### 文書抜粋

· · · ·

なお、勤勉手当の勤務期間に関し除算すべき各場合を規定した規則一一条二項について、三号を除くその余の各号は日以上を単位として算定されるものと認められるが、これは規定の対象として除算すべき期間が一号にいう在職期間、二号にいう休職期間、四号にいう負傷または疾病により勤務しなかつた日が三〇日をこえる場合の勤務しなかつた期間のように社会通念上日単位でしか算定しえない性質のものであるためであり、同条二項三号の期間が時間単位で算定すべきことを否定するものでないと解される。また、昭和三八年給実甲二二〇号「期末手当および勤勉手当の支給について(通知)」の八項および昭和四三年職職一〇三六号「人事院規則一五―六(休暇)の運用について(通知)」の第三項関係は単に時間を日に、日を月に換算する方法を説明した通達であるにすぎず、勤勉手当にかかる勤務期間の除算が時間単位でなされることを否定する論拠とはなし難い。さらに、当事者間に争いのない事実ならびに<証拠>を総合すると、国家公務員の勤勉手当制度とほぼ同様の勤勉手当制度をもつ都道府県では、条例または規則で一日未満の欠勤を期間率の基礎となる勤務期間から除算しない旨明文化したりあるいは運用において右と同様の取扱いをしているものがあることが認められるが、かかる事実により規則一一条二項三号の解釈が左右されるものでなく、ことは立法政策の問題に帰着するに過ぎない。

· · · ·

### 表示された行
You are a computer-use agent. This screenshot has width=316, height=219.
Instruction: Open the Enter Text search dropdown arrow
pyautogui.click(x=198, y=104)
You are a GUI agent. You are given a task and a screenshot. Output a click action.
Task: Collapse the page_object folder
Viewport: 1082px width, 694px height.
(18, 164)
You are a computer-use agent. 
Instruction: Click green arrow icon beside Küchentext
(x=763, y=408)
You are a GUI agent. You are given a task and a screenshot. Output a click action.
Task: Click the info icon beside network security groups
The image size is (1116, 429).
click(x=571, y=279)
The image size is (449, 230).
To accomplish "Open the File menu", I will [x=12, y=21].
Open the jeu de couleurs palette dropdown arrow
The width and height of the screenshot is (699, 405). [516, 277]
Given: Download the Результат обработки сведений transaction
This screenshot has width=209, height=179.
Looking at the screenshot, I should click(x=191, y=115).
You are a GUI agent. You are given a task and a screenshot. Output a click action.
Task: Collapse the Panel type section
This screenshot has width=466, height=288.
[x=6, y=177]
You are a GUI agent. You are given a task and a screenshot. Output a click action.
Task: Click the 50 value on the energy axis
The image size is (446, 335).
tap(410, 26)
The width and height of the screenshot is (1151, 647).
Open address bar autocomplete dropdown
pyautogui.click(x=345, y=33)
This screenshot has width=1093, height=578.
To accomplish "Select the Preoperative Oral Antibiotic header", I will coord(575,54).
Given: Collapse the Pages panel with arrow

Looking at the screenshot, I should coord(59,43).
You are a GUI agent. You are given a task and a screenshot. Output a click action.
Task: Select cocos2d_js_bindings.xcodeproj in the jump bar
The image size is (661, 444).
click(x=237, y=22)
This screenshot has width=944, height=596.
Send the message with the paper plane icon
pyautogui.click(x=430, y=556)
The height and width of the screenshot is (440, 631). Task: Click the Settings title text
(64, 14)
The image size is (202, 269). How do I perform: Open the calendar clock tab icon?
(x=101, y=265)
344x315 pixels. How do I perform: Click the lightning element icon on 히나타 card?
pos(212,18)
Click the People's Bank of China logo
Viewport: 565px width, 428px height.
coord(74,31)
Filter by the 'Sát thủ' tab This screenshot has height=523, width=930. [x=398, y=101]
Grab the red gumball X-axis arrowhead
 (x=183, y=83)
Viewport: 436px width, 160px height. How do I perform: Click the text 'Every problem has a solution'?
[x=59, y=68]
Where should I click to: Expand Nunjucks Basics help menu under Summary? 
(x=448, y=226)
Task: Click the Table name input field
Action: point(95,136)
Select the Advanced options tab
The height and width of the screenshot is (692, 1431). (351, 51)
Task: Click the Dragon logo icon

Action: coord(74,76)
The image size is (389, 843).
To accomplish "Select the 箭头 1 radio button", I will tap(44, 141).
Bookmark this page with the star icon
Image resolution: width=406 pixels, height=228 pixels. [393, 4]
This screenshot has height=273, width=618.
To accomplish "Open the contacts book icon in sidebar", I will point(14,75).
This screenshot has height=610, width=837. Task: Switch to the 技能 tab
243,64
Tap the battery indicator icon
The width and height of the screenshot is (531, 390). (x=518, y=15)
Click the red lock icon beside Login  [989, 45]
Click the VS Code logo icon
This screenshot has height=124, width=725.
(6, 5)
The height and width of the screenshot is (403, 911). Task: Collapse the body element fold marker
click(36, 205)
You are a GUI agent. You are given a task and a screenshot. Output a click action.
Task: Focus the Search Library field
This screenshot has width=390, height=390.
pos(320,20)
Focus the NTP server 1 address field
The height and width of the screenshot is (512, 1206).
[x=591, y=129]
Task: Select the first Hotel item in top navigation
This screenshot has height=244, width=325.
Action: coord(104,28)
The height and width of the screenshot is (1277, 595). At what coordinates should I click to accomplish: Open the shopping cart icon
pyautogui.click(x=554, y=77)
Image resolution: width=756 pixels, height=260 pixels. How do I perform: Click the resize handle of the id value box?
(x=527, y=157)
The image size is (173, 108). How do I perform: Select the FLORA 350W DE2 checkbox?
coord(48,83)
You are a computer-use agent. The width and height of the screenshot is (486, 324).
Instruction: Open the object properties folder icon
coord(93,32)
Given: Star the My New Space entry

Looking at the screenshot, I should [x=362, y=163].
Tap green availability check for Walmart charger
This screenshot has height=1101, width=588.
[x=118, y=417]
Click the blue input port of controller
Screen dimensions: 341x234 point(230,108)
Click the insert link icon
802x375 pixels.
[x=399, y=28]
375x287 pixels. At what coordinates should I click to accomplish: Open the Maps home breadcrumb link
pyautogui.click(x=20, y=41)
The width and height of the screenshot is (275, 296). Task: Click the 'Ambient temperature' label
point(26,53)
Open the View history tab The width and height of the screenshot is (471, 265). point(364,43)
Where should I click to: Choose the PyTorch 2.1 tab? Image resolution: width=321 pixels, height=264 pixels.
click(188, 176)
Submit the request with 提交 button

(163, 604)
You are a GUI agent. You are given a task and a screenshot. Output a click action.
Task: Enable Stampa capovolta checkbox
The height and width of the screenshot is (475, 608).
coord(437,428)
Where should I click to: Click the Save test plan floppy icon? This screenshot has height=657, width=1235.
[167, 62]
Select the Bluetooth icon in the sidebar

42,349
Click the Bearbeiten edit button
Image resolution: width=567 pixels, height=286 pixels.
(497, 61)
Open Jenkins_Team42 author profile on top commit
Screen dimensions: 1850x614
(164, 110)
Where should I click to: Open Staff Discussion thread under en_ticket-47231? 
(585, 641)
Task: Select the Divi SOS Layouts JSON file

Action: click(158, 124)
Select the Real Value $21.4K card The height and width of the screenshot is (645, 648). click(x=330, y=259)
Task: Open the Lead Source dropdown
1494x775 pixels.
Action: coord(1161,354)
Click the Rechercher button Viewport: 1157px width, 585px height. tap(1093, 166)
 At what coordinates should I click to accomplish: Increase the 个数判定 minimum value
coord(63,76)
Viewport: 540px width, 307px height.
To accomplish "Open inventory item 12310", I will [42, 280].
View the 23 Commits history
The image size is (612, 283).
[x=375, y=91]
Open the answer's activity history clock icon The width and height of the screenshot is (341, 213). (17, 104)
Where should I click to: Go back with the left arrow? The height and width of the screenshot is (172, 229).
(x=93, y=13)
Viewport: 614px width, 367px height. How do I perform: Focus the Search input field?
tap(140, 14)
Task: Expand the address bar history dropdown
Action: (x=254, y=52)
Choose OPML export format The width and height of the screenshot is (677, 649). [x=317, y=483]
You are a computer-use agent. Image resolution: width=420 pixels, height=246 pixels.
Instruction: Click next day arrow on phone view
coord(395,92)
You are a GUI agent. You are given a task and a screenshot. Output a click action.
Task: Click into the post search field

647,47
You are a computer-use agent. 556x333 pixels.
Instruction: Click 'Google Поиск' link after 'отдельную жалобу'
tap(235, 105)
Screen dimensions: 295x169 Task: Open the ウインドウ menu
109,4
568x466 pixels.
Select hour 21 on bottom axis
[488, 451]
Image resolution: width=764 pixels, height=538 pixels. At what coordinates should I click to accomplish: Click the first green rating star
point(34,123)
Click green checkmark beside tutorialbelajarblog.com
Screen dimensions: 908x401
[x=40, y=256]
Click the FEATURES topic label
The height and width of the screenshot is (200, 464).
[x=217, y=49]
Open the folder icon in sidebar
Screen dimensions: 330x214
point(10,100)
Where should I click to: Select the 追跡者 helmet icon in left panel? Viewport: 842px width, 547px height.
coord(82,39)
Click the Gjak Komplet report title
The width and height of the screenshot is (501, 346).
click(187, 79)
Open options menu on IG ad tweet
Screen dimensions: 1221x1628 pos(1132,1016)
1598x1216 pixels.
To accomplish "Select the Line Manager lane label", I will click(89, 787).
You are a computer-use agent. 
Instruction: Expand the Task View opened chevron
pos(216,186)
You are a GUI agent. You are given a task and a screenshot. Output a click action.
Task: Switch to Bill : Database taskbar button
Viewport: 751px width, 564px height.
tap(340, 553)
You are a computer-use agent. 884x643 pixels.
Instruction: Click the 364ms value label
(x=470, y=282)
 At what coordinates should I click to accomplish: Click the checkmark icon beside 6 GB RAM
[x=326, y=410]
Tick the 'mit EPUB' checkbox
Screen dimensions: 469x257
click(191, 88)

· · · ·

### 作業指示
文書抜粋のうち、「なお、勤勉手当の勤務期間に関」を含むところから始まり「の問題に帰着するに過ぎない。」で終わる部分を、一字も変えずに抜き出す。 文書抜粋だけを手がかりにして答える。

### 解答
なお、勤勉手当の勤務期間に関し除算すべき各場合を規定した規則一一条二項について、三号を除くその余の各号は日以上を単位として算定されるものと認められるが、これは規定の対象として除算すべき期間が一号にいう在職期間、二号にいう休職期間、四号にいう負傷または疾病により勤務しなかつた日が三〇日をこえる場合の勤務しなかつた期間のように社会通念上日単位でしか算定しえない性質のものであるためであり、同条二項三号の期間が時間単位で算定すべきことを否定するものでないと解される。また、昭和三八年給実甲二二〇号「期末手当および勤勉手当の支給について(通知)」の八項および昭和四三年職職一〇三六号「人事院規則一五―六(休暇)の運用について(通知)」の第三項関係は単に時間を日に、日を月に換算する方法を説明した通達であるにすぎず、勤勉手当にかかる勤務期間の除算が時間単位でなされることを否定する論拠とはなし難い。さらに、当事者間に争いのない事実ならびに<証拠>を総合すると、国家公務員の勤勉手当制度とほぼ同様の勤勉手当制度をもつ都道府県では、条例または規則で一日未満の欠勤を期間率の基礎となる勤務期間から除算しない旨明文化したりあるいは運用において右と同様の取扱いをしているものがあることが認められるが、かかる事実により規則一一条二項三号の解釈が左右されるものでなく、ことは立法政策の問題に帰着するに過ぎない。